For me the choice to lead a frugal lifestyle isn’t about sacrifice but about opportunities. Rob and I are both teachers. We love what we do and feel that we really make a difference in the world. Money wasn’t (and isn’t) the most important deciding factor for us. I feel lucky that I was able to discover my purpose in life early on and find my soul mate who is like minded. For us, a frugal lifestyle makes it possible for us to live well on teachers’ salaries.
Everyone needs to decide what your own personal “remarkable life” looks like. To us, it is a life surrounded by children broken up by long vacations that we get to spend together. Having expensive “stuff” is not what brings us joy. In fact, I have found that being surrounded by loads of stuff makes me really anxious. For others, their remarkable life may be totally different. I don’t see it as a one-size-fits-all sort of philosophy. This is just what works for us.
I really enjoy living a more simple life. I find peace hand drying my dishes with dish towels and clipping coupons. I also love the opportunities it provides us. I am thankful that I can pay for graduate school with cash and not go into debt. I am thankful that we are able to travel if we want to. I am so thankful that couponing allows me to help others by donating food to Metropolitan Ministries and other charitable organizations. These are things that make me far happier than more clothes or the latest gadget ever could. Ultimately, it comes down to knowing what makes you most happy.

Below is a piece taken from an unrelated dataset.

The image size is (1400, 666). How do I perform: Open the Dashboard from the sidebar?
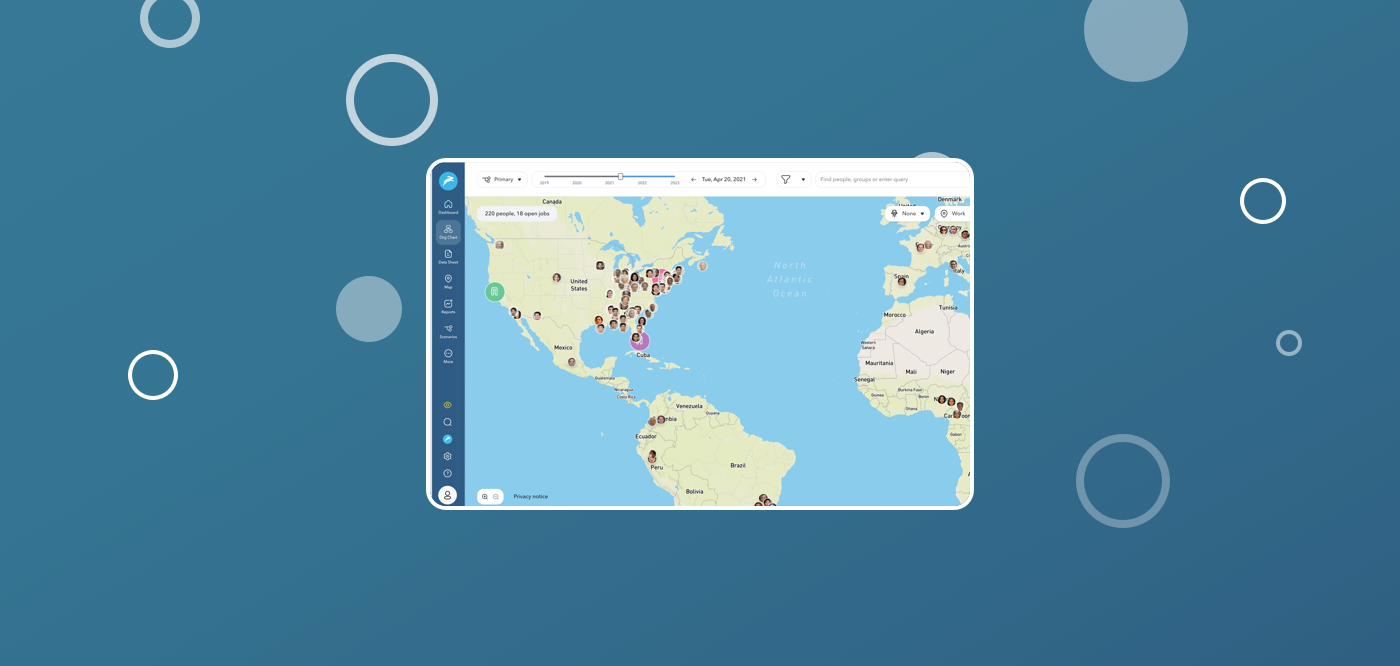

I feel that our society has become so bogged down in consumerism that we take simple pleasures for granted. I really feel my life has changed for the better since we began our frugal journey. I appreciate things like a homegrown tomato or a walk with my dog. I love not feeling like I need to keep up with the Joneses. I like feeling that we are doing our part to help the planet and saving money in the process.
Choosing to live more simply has brought me peace. I am happier and more in touch with myself than I have ever been in my life. While it began as an endeavor to save money and minimize our human footprint, I feel our journey has evolved into so much more. By deciding so carefully what we are and are not willing to spend our money on I have gained a greater understanding of what I value. And for me at least, this understanding is priceless.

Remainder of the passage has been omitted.